There are other factors one needs to also pay close attention to when deciding to implement such a strategy. The optimal CRO should be strongly diversified. For example, protocols for such studies are not trivial. The chosen CRO should have ample experience in protocol development of such studies to deliver quality protocols which can be executed efficiently without needing amendments to complete the study. It is also important the CRO already has vetted such adaptive trial designs with their corresponding regional Regulatory Agency to allow for study approval in as short a time as possible. Answering Regulatory questions can take a significant amount of time and cause study delays which in the end impacts the start of the Phase 3 program. Being sure the regional’s Regulatory Agency is familiar with these types of protocol designs is essential to an efficient and effective completion of the clinical trial.
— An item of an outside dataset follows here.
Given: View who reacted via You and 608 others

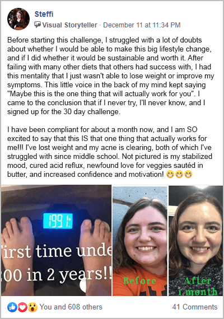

The next component to consider is how does such a strategy fit into one’s current outsourcing model. The CRO chosen for a co-location strategy may not be a preferred vendor the Sponsor has already chosen. Doing these types of studies requires a unique skill set which not every CRO can conduct successfully. However, at the same time, a Sponsor does not want to further complicate its existing outsourcing model. Of course, one way is to bring this new CRO into the Sponsor’s list of preferred providers. Yet, that would mean one needs to do further due diligence as well as be sure the CRO follows the Sponsor’s entire lists of established procedures, guidelines, and quality assurance checks, which can take a lot of time and effort on both sides. The other way is to have one of the preferred CROS work with this new CRO to leverage established processes and the operational model without having to change anything too radically in the Sponsor’s current processes. The CRO chosen for the co-location strategy can write the protocol since they have the expertise for the contracted study type. Yet, the Sponsor can also utilize the expertise of the already established preferred CRO to handle the clinical management portion of the co-location strategy. That way, all of the standardization already worked out for tables, figures, listings, and clinical study report design can synergistically still occur with the existing CRO without the co-location CRO having to be involved with those particular aspects.
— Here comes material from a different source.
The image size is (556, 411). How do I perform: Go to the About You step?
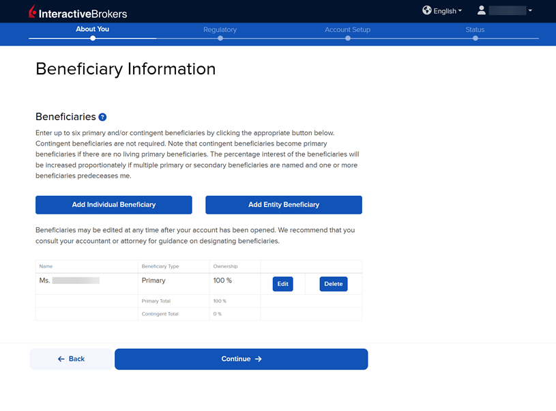pyautogui.click(x=92, y=29)
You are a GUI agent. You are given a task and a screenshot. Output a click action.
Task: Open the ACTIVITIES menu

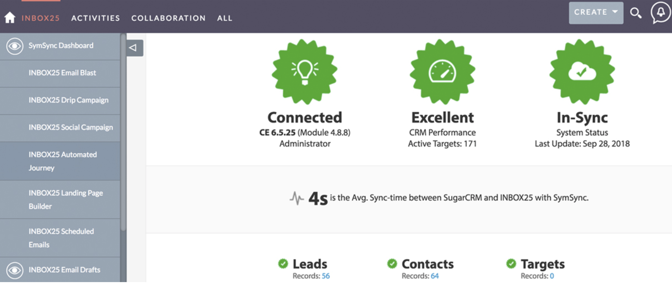[95, 18]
Finally, measurement of the financial impact should occur across the involved functional areas. The impact of each functional category should be measured in multiple ways. First, a possible trade-off may occur across the functional groups experiencing a varying degree of financial impact which may offset the cost for an overall financial gain. Secondly, efficiencies may be gained by a functional area with a reduction in cycle time and/or efforts by internal resources providing an indirect reduction in costs. Transparency between each functional group provides a full spectrum of the advantages gained for each functional area and thereby the overall gain for the entire study.
The above framework offers drug product design efficiency for Phase 3 application, shortens time to achieving the start of Phase 3, intelligently utilizes the expertise of each CRO, allows the least perturbing of an established outsourcing process, and most importantly of all, allows the drug of interest to get approved and to the desired patient population in the shortest period of time possible.